● **Quoted passage**
John David Brcin  (; born Jovan Brčin; August 15, 1899 - October 31, 1983) was an American sculptor and artist.

Background and education 
Brcin was born into a Serb family in Gračac, then part of the Austro-Hungarian Empire (modern-day Croatia), to parents David and Milica Kesić Brčin as Jovan Brčin. His father died when he was two years old. After his father's death, Brcin was brought up by an uncle who was a carpenter and mason. As a child, Brcin helped him carve simple wooden objects during the winter months. He immigrated to the United States in 1913 to join an older brother who was working at a bank in Gary, Indiana.

In 1917, Brcin studied sculpture at Chicago's Art Institute, where he received a fellowship allowing him to pursue his studies for one year in Serbia, France and Italy. He obtained a Bachelor of Fine Arts from The Art Institute of Chicago and a Master of Arts from Ohio State University. Brcin became a member of the National Sculpture Society in 1935.

● **Data entries**
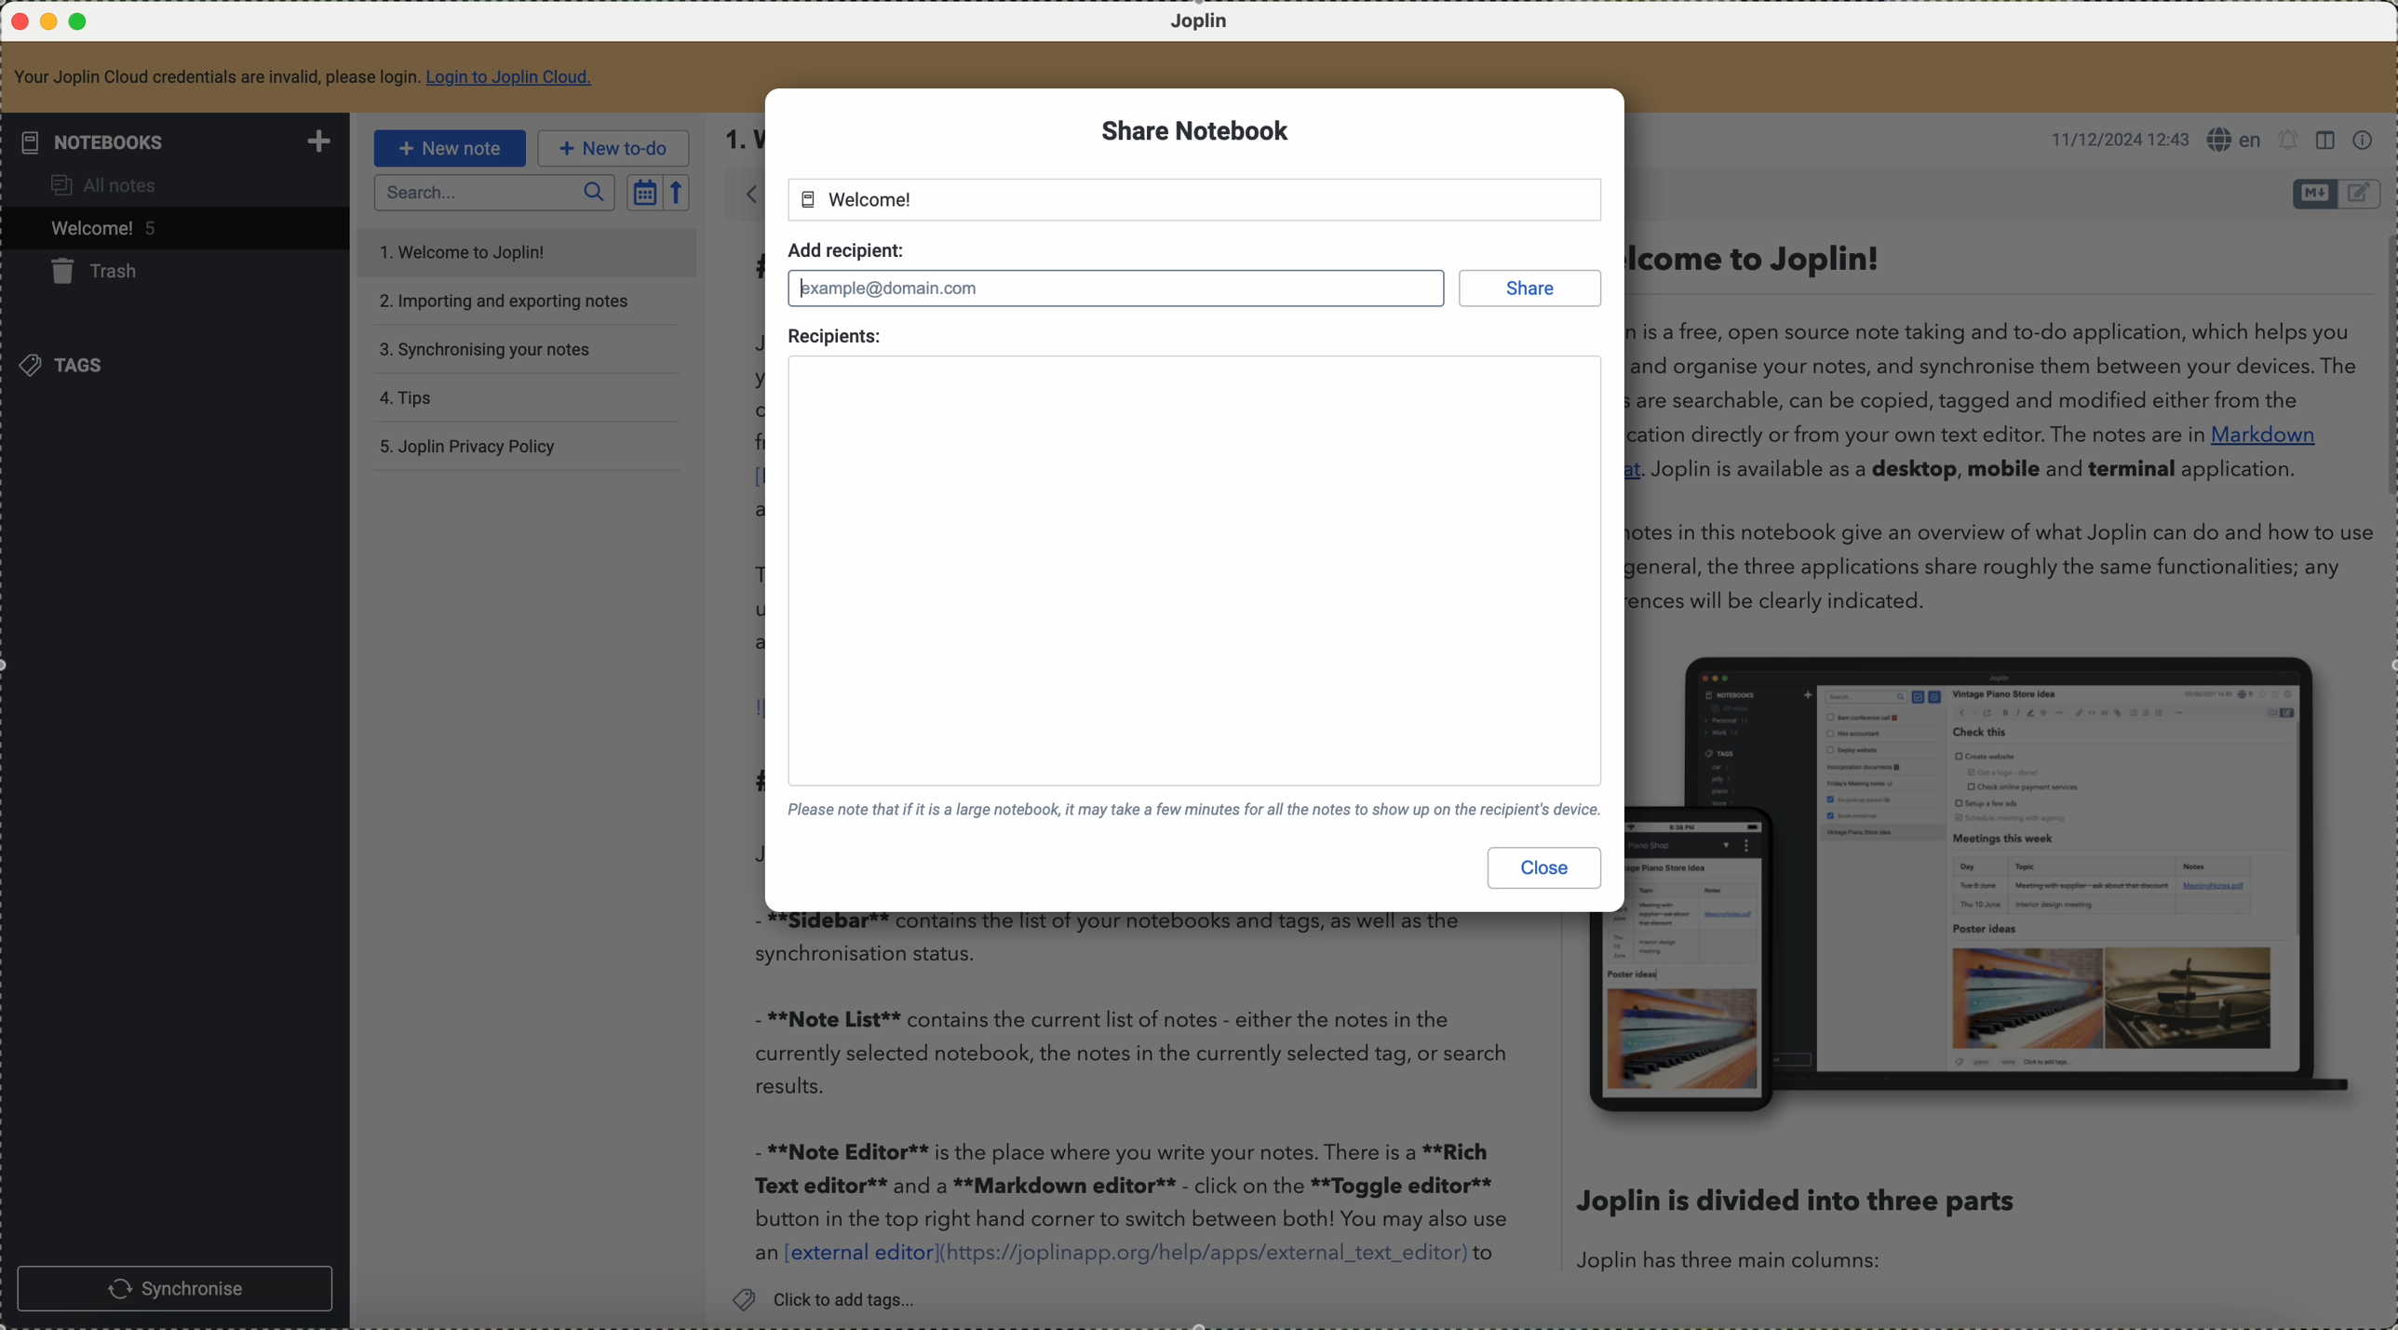 This screenshot has height=1330, width=2398. What do you see at coordinates (1189, 809) in the screenshot?
I see `please note that if it is a large notebook, it may take a few minutes for all the notes to show up on the recipient's device` at bounding box center [1189, 809].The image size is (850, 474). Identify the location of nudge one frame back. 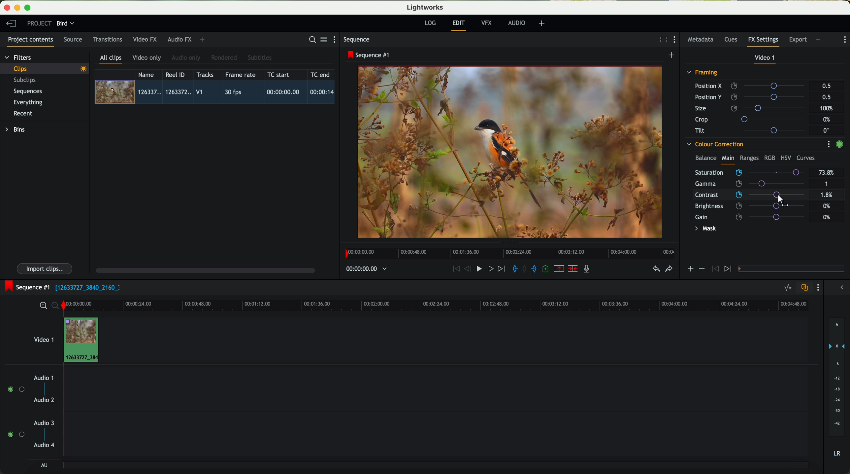
(469, 269).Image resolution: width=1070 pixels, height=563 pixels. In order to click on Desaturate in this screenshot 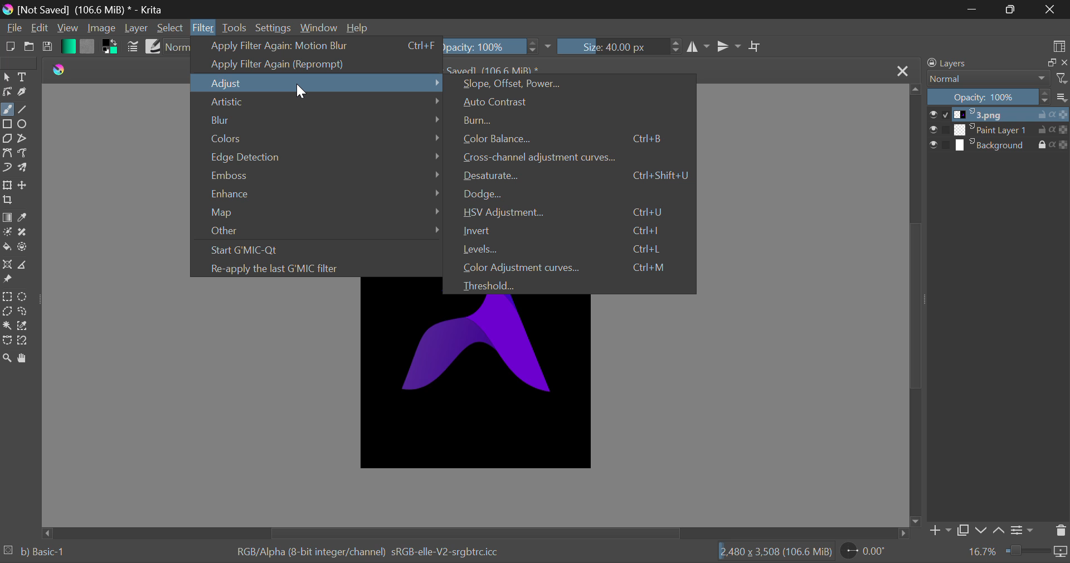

● **Written exercise**
Carry on the biography of sculptor John David Brcin, beginning right after its last sentence. The listing is unrelated to the biography of John David Brcin.

● **Response to the task**
He married Blanche Elizabeth Moore in 1923  and died in 1983 in Boulder, Colorado.

Career 
Brcin's style relied on traditional portraiture and streamlined designs, as well as sharply cut geometric details done in bas-relief. He received various public commissions throughout the United States and also taught at several art schools.

In 1929, Brcin became the official sculptor during the construction of the Joslyn Art Museum in Omaha, Nebraska. He carved the building's pink marble exterior panels, featuring figures of Native Americans and European settlers. He also sculpted the memorial tablet to George Joslyn, various column and pilaster capitals, and the rosette designs of several entrances. According to the Chicago Herald-Examiner, "Brcin’s carvings are a new thing; they are full of dynamic thrust, a smooth sharp-edged symmetry which admirably interprets the spirit of an age governed by machinery." Brcin also designed the museum's "Sioux Warrior" statue which was only completed in 2009 using his original plaster prototype.

In 1948, Brcin produced the Governor Horner State Memorial, a granite monument located in Chicago, Illinois. The outdoor sculpture illustrates the career of Henry Horner, the 30th governor of Illinois. Originally erected in Grant Park, the memorial can now be found in Horner Park.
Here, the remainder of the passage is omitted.